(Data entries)
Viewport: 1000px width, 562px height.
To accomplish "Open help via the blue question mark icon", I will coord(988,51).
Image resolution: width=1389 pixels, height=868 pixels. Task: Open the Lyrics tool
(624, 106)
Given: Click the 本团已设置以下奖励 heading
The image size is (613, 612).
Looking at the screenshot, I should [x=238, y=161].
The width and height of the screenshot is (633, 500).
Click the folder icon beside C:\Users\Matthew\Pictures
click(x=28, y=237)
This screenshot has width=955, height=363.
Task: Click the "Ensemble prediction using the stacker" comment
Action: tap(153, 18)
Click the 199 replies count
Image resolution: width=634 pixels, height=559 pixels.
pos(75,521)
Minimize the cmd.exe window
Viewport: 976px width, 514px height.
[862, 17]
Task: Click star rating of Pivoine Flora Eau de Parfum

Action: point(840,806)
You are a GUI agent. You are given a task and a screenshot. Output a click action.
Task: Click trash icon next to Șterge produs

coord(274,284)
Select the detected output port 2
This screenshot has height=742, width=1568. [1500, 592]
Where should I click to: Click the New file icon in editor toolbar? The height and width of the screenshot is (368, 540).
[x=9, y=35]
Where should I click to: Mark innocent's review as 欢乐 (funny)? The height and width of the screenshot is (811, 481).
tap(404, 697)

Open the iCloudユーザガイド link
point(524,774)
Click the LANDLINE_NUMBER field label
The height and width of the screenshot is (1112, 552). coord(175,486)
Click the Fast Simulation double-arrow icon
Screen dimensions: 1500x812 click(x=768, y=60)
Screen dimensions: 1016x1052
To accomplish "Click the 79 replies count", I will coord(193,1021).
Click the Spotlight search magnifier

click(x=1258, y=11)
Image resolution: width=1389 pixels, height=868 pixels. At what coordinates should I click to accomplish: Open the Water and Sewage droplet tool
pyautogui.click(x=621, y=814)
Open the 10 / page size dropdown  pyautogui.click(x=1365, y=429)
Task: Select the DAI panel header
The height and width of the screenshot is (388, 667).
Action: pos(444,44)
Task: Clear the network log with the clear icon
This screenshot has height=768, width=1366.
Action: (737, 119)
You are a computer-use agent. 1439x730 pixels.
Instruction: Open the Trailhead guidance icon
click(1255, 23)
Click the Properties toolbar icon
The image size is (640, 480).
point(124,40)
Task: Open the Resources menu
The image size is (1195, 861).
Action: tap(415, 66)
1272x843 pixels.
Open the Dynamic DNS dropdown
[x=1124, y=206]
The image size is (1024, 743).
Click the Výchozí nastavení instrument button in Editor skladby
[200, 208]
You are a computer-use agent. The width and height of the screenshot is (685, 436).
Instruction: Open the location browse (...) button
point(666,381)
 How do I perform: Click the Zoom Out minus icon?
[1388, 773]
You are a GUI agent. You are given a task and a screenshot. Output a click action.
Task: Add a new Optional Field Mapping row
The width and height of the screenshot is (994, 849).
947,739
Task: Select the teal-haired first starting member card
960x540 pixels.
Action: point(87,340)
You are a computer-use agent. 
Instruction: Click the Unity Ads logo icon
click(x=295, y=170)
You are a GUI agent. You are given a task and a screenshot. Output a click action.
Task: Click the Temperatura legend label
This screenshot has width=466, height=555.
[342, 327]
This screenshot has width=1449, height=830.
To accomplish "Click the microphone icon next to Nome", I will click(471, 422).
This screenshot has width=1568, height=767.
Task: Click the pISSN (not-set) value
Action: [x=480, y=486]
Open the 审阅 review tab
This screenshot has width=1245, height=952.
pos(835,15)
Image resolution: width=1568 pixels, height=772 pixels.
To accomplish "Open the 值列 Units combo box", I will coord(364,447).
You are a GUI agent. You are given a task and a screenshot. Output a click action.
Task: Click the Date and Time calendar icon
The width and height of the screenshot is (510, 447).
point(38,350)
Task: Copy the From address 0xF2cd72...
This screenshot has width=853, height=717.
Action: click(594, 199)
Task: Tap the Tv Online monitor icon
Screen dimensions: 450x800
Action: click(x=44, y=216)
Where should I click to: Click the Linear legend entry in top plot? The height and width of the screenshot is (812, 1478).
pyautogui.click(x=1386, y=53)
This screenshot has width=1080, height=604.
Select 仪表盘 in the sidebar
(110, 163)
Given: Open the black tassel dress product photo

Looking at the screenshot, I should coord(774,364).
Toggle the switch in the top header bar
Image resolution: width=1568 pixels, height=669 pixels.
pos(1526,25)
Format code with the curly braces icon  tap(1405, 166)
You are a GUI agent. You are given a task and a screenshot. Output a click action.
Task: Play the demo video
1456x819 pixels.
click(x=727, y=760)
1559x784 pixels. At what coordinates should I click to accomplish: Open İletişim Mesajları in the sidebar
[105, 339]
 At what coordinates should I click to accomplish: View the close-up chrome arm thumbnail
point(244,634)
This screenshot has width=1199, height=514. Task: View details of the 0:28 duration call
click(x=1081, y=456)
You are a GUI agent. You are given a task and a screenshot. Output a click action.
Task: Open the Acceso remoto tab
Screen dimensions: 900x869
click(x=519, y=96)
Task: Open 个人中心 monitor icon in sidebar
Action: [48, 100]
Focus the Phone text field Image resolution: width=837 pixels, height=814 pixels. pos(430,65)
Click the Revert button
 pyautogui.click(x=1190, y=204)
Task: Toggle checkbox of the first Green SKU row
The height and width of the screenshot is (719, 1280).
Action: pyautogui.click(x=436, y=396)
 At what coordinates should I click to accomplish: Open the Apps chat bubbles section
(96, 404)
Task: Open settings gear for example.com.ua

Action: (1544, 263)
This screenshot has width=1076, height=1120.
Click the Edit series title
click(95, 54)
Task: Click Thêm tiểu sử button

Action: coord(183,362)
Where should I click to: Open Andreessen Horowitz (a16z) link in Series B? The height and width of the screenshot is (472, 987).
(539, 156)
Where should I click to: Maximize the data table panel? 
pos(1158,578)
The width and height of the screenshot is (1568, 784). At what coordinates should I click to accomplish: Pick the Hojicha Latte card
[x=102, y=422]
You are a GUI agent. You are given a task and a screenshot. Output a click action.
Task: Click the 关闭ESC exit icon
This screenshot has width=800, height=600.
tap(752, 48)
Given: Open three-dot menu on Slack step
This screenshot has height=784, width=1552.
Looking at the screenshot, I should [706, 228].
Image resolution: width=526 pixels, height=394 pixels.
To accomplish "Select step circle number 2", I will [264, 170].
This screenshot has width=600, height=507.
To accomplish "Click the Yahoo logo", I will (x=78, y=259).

__GIVEN INSTRUCTION__
Copy out every one of the data entries above line for line, without changing anything.

__EXPECTED ANSWER__
Viewport: 1000px width, 562px height.
To accomplish "Open help via the blue question mark icon", I will coord(988,51).
Image resolution: width=1389 pixels, height=868 pixels. Task: Open the Lyrics tool
(624, 106)
Given: Click the 本团已设置以下奖励 heading
The image size is (613, 612).
Looking at the screenshot, I should [x=238, y=161].
The width and height of the screenshot is (633, 500).
Click the folder icon beside C:\Users\Matthew\Pictures
click(x=28, y=237)
This screenshot has width=955, height=363.
Task: Click the "Ensemble prediction using the stacker" comment
Action: tap(153, 18)
Click the 199 replies count
Image resolution: width=634 pixels, height=559 pixels.
pos(75,521)
Minimize the cmd.exe window
Viewport: 976px width, 514px height.
[862, 17]
Task: Click star rating of Pivoine Flora Eau de Parfum

Action: point(840,806)
You are a GUI agent. You are given a task and a screenshot. Output a click action.
Task: Click trash icon next to Șterge produs

coord(274,284)
Select the detected output port 2
This screenshot has height=742, width=1568. [1500, 592]
Where should I click to: Click the New file icon in editor toolbar? The height and width of the screenshot is (368, 540).
[x=9, y=35]
Where should I click to: Mark innocent's review as 欢乐 (funny)? The height and width of the screenshot is (811, 481).
tap(404, 697)

Open the iCloudユーザガイド link
point(524,774)
Click the LANDLINE_NUMBER field label
The height and width of the screenshot is (1112, 552). coord(175,486)
Click the Fast Simulation double-arrow icon
Screen dimensions: 1500x812 click(x=768, y=60)
Screen dimensions: 1016x1052
To accomplish "Click the 79 replies count", I will coord(193,1021).
Click the Spotlight search magnifier

click(x=1258, y=11)
Image resolution: width=1389 pixels, height=868 pixels. At what coordinates should I click to accomplish: Open the Water and Sewage droplet tool
pyautogui.click(x=621, y=814)
Open the 10 / page size dropdown  pyautogui.click(x=1365, y=429)
Task: Select the DAI panel header
The height and width of the screenshot is (388, 667).
Action: pos(444,44)
Task: Clear the network log with the clear icon
This screenshot has height=768, width=1366.
Action: (737, 119)
You are a computer-use agent. 1439x730 pixels.
Instruction: Open the Trailhead guidance icon
click(1255, 23)
Click the Properties toolbar icon
The image size is (640, 480).
point(124,40)
Task: Open the Resources menu
The image size is (1195, 861).
Action: tap(415, 66)
1272x843 pixels.
Open the Dynamic DNS dropdown
[x=1124, y=206]
The image size is (1024, 743).
Click the Výchozí nastavení instrument button in Editor skladby
[200, 208]
You are a computer-use agent. The width and height of the screenshot is (685, 436).
Instruction: Open the location browse (...) button
point(666,381)
 How do I perform: Click the Zoom Out minus icon?
[1388, 773]
You are a GUI agent. You are given a task and a screenshot. Output a click action.
Task: Add a new Optional Field Mapping row
The width and height of the screenshot is (994, 849).
947,739
Task: Select the teal-haired first starting member card
960x540 pixels.
Action: point(87,340)
You are a computer-use agent. 
Instruction: Click the Unity Ads logo icon
click(x=295, y=170)
You are a GUI agent. You are given a task and a screenshot. Output a click action.
Task: Click the Temperatura legend label
This screenshot has width=466, height=555.
[342, 327]
This screenshot has width=1449, height=830.
To accomplish "Click the microphone icon next to Nome", I will click(471, 422).
This screenshot has width=1568, height=767.
Task: Click the pISSN (not-set) value
Action: [x=480, y=486]
Open the 审阅 review tab
This screenshot has width=1245, height=952.
pos(835,15)
Image resolution: width=1568 pixels, height=772 pixels.
To accomplish "Open the 值列 Units combo box", I will coord(364,447).
You are a GUI agent. You are given a task and a screenshot. Output a click action.
Task: Click the Date and Time calendar icon
The width and height of the screenshot is (510, 447).
point(38,350)
Task: Copy the From address 0xF2cd72...
This screenshot has width=853, height=717.
Action: click(594, 199)
Task: Tap the Tv Online monitor icon
Screen dimensions: 450x800
Action: click(x=44, y=216)
Where should I click to: Click the Linear legend entry in top plot? The height and width of the screenshot is (812, 1478).
pyautogui.click(x=1386, y=53)
This screenshot has width=1080, height=604.
Select 仪表盘 in the sidebar
(110, 163)
Given: Open the black tassel dress product photo

Looking at the screenshot, I should coord(774,364).
Toggle the switch in the top header bar
Image resolution: width=1568 pixels, height=669 pixels.
pos(1526,25)
Format code with the curly braces icon  tap(1405, 166)
You are a GUI agent. You are given a task and a screenshot. Output a click action.
Task: Play the demo video
1456x819 pixels.
click(x=727, y=760)
1559x784 pixels. At what coordinates should I click to accomplish: Open İletişim Mesajları in the sidebar
[105, 339]
 At what coordinates should I click to accomplish: View the close-up chrome arm thumbnail
point(244,634)
This screenshot has width=1199, height=514. Task: View details of the 0:28 duration call
click(x=1081, y=456)
You are a GUI agent. You are given a task and a screenshot. Output a click action.
Task: Open the Acceso remoto tab
Screen dimensions: 900x869
click(x=519, y=96)
Task: Open 个人中心 monitor icon in sidebar
Action: [48, 100]
Focus the Phone text field Image resolution: width=837 pixels, height=814 pixels. pos(430,65)
Click the Revert button
 pyautogui.click(x=1190, y=204)
Task: Toggle checkbox of the first Green SKU row
The height and width of the screenshot is (719, 1280).
Action: pyautogui.click(x=436, y=396)
 At what coordinates should I click to accomplish: Open the Apps chat bubbles section
(96, 404)
Task: Open settings gear for example.com.ua

Action: (1544, 263)
This screenshot has width=1076, height=1120.
Click the Edit series title
click(95, 54)
Task: Click Thêm tiểu sử button

Action: coord(183,362)
Where should I click to: Open Andreessen Horowitz (a16z) link in Series B? The height and width of the screenshot is (472, 987).
(539, 156)
Where should I click to: Maximize the data table panel? 
pos(1158,578)
The width and height of the screenshot is (1568, 784). At what coordinates should I click to accomplish: Pick the Hojicha Latte card
[x=102, y=422]
You are a GUI agent. You are given a task and a screenshot. Output a click action.
Task: Click the 关闭ESC exit icon
This screenshot has width=800, height=600.
tap(752, 48)
Given: Open three-dot menu on Slack step
This screenshot has height=784, width=1552.
Looking at the screenshot, I should [706, 228].
Image resolution: width=526 pixels, height=394 pixels.
To accomplish "Select step circle number 2", I will [264, 170].
This screenshot has width=600, height=507.
To accomplish "Click the Yahoo logo", I will (x=78, y=259).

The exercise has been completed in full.